La cuarentena nos afecta de distintas maneras, según la posición de cada uno, su fortaleza física y económica, su resistencia ante una situación de anormalidad que puede prolongarse eternamente. Aislado con Flavia y nuestra perra en un pueblo en el que rige el toque de queda a las cinco de la tarde, aunque nunca hubo un caso positivo, no me estaba llevando muy bien con la situación. Nos gustaría tener la libertad y el derecho de viajar a Buenos Aires, donde, entre otras cosas, podríamos hacer consultas médicas que aquí no son fáciles. Pero lo que nos quebró y nos hizo llorar como hacía tiempo que no nos pasaba fue la muerte de un chico, el muy querido hijo de nuestros vecinos. El pibe tenía diabetes, una enfermedad muy cruel cuando se declara a una edad temprana. Pero Santino hacía una vida normal hasta que llegó la orden de encerrarse. Solo un mes más tarde las autoridades le otorgaron un permiso para que pudiera caminar una hora por día alrededor de la casa. Pero no fue suficiente. Tuvo una crisis, lo llevaron a Mar del Plata (aquí no hay especialistas ni instalaciones para casos complejos) y, cuando llegó al hospital, padecía de una neumonía avanzada y su situación era crítica. Entonces, le prolongaron la vida durante 48 horas con un respirador, esperando un milagro que sabían imposible.

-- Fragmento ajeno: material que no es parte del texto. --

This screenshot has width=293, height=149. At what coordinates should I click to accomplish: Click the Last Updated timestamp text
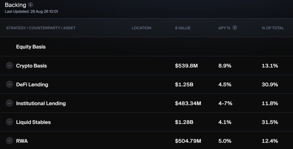point(31,11)
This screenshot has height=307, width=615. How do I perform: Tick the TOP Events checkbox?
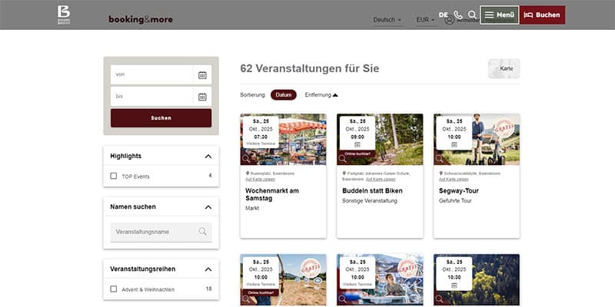click(x=114, y=176)
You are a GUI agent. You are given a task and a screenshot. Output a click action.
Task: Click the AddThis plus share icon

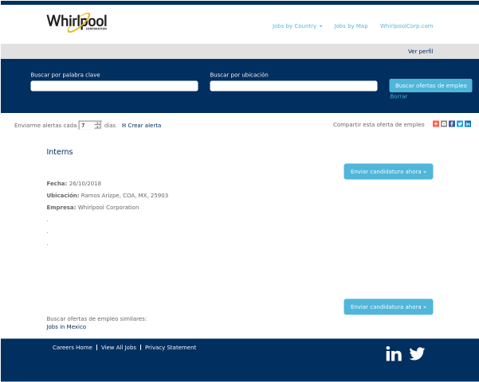pos(436,124)

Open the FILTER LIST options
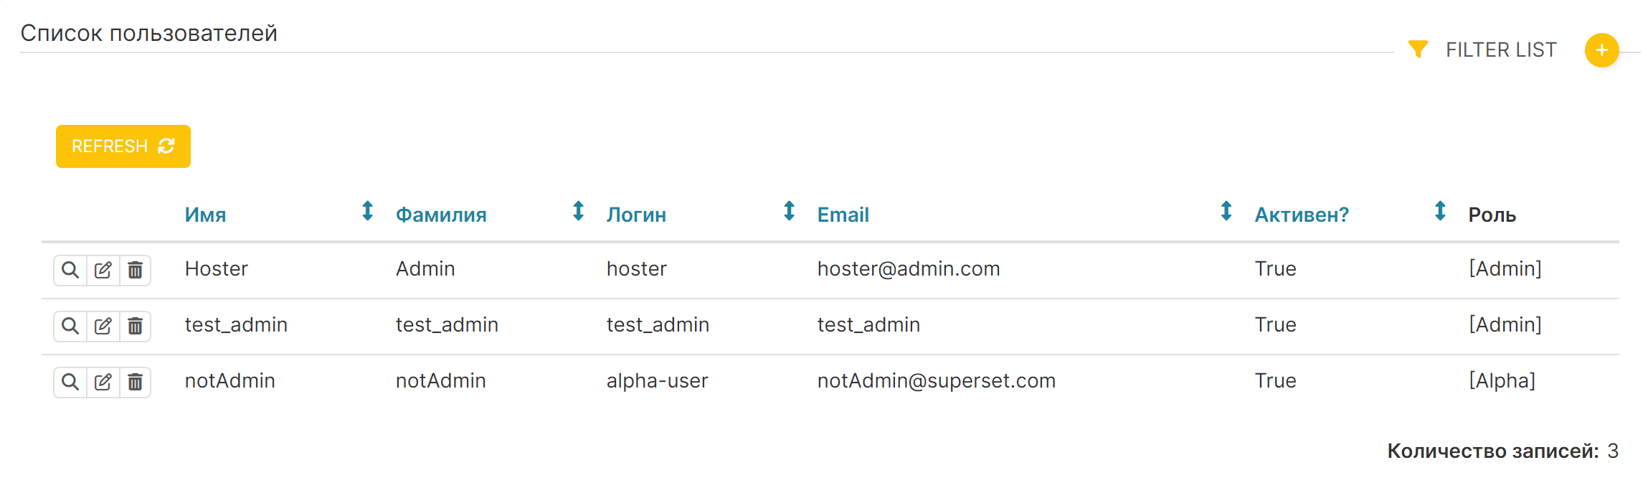tap(1482, 50)
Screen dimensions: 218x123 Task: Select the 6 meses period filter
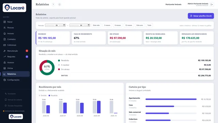[118, 25]
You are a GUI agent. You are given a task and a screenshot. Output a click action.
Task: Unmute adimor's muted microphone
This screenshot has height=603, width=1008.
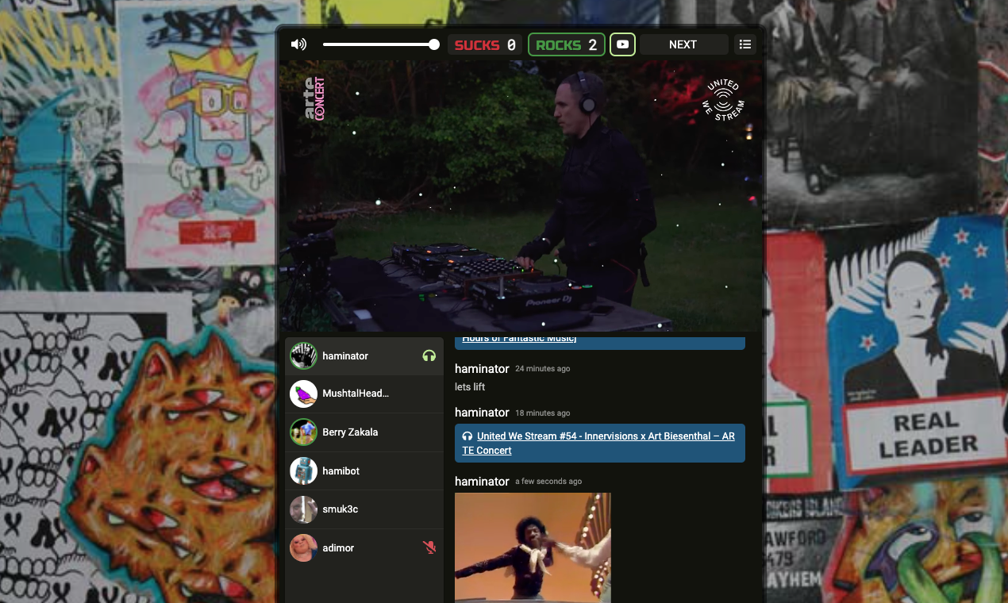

Fue terrible, como lo sabe cualquiera que se haya encontrado en una circunstancia semejante. Nuestros vecinos, Belén y Cristian, enfrentaron la angustia y el dolor con la resignación cristiana que evocan sus nombres. Desde luego, no hubo velatorio y, entre el decoro y las restricciones, todavía no los pudimos saludar personalmente. Me pregunto si podemos abrazarlos, aunque uno no debe imponerles a los demás los apartamientos de las normas. Tal vez les ofreceremos nuestras condolencias con barbijo y a la distancia. Escribir estas líneas es lo más cercano que se me ocurre a un pésame. Y también a un grito frente a la sensación de injusticia y de absurdo que me invade. No sé si estuve alguna vez preparado para vivir en un estado de catástrofe –una guerra, un terremoto–, pero seguro que no lo estoy para una situación en la que el deterioro y el colapso, con secuelas que se multiplican a diario, provienen de un decreto. Y de una mirada cuestionable sobre los procedimientos sanitarios y sobre las garantías constitucionales. Creo que es más de lo que estoy preparado para soportar.
No puedo asegurar que la muerte de Santino se hubiera evitado sin el enclaustramiento. Pero no puedo dejar de pensar que su muerte tuvo que ver con la pérdida de la libertad y con la fragilidad en la que ha ingresado la vida cotidiana, sobre todo en localidades donde los servicios de salud se han precarizado y las arbitrariedades se toleran en silencio.
Tampoco puedo evitar volver a pensar en un detalle que me obsesiona desde la declaración de la pandemia. Es el de los respiradores, que demostraron menos utilidad para salvar vidas que para justificar el encierro colectivo. Es un detalle, pero se podrían mencionar otros tantos ejemplos de frases e imágenes productoras de pánico que revelan su falta de entidad cuando se las examina de cerca. Cada muerte durante la cuarentena debería obligarnos a dejar de pensar basados en fórmulas impuestas. Los lugares comunes nos dejan desamparados y también nos matan.